The present application is described with reference to flowchart illustrations and/or block diagrams of methods, apparatus (systems), and computer program products according to embodiments of the application. It will be understood that each flow and/or block of the flow diagrams and/or block diagrams, and combinations of flows and/or blocks in the flow diagrams and/or block diagrams, can be implemented by computer program instructions.

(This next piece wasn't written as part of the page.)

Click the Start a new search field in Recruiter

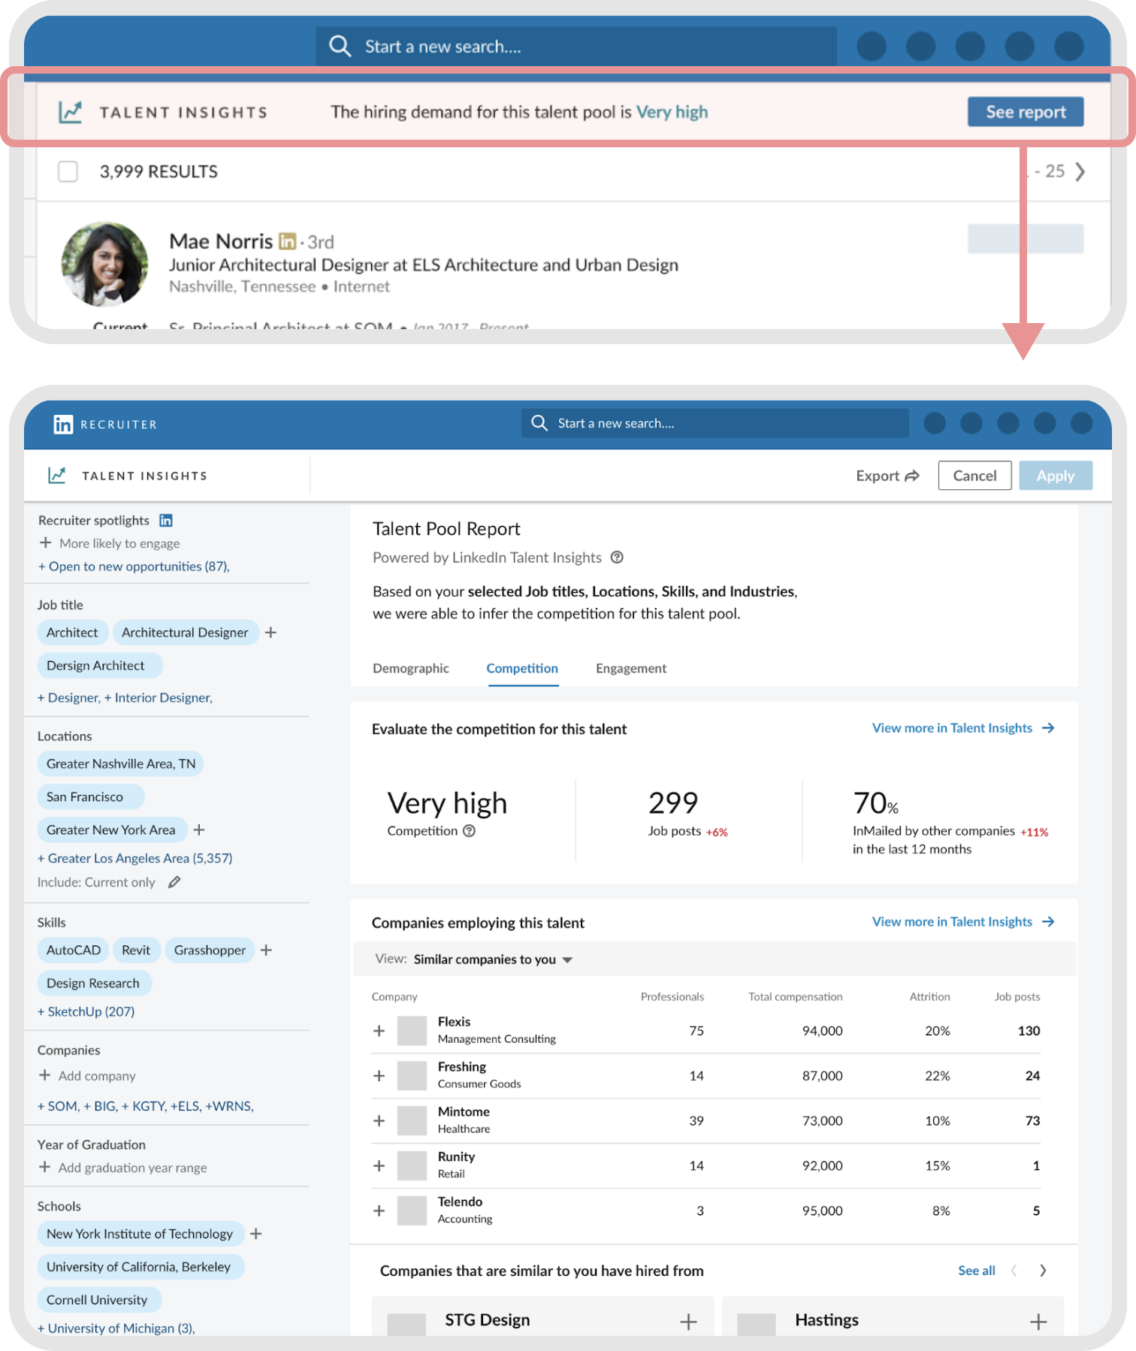[x=714, y=424]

These computer program instructions may be provided to a processor of a general purpose computer, special purpose computer, embedded processor, or other programmable data processing apparatus to produce a machine, such that the instructions, which execute via the processor of the computer or other programmable data processing apparatus, create means for implementing the functions specified in the flowchart flow or flows and/or block diagram block or blocks.

These computer program instructions may also be stored in a computer-readable memory that can direct a computer or other programmable data processing apparatus to function in a particular manner, such that the instructions stored in the computer-readable memory produce an article of manufacture including instruction means which implement the function specified in the flowchart flow or flows and/or block diagram block or blocks.

These computer program instructions may also be loaded onto a computer or other programmable data processing apparatus to cause a series of operational steps to be performed on the computer or other programmable apparatus to produce a computer implemented process such that the instructions which execute on the computer or other programmable apparatus provide steps for implementing the functions specified in the flowchart flow or flows and/or block diagram block or blocks.

The present invention is not limited to the above embodiments, and any modifications, equivalent replacements, improvements, etc. made within the spirit and principle of the present invention are included in the scope of the claims of the present invention which are filed as the application.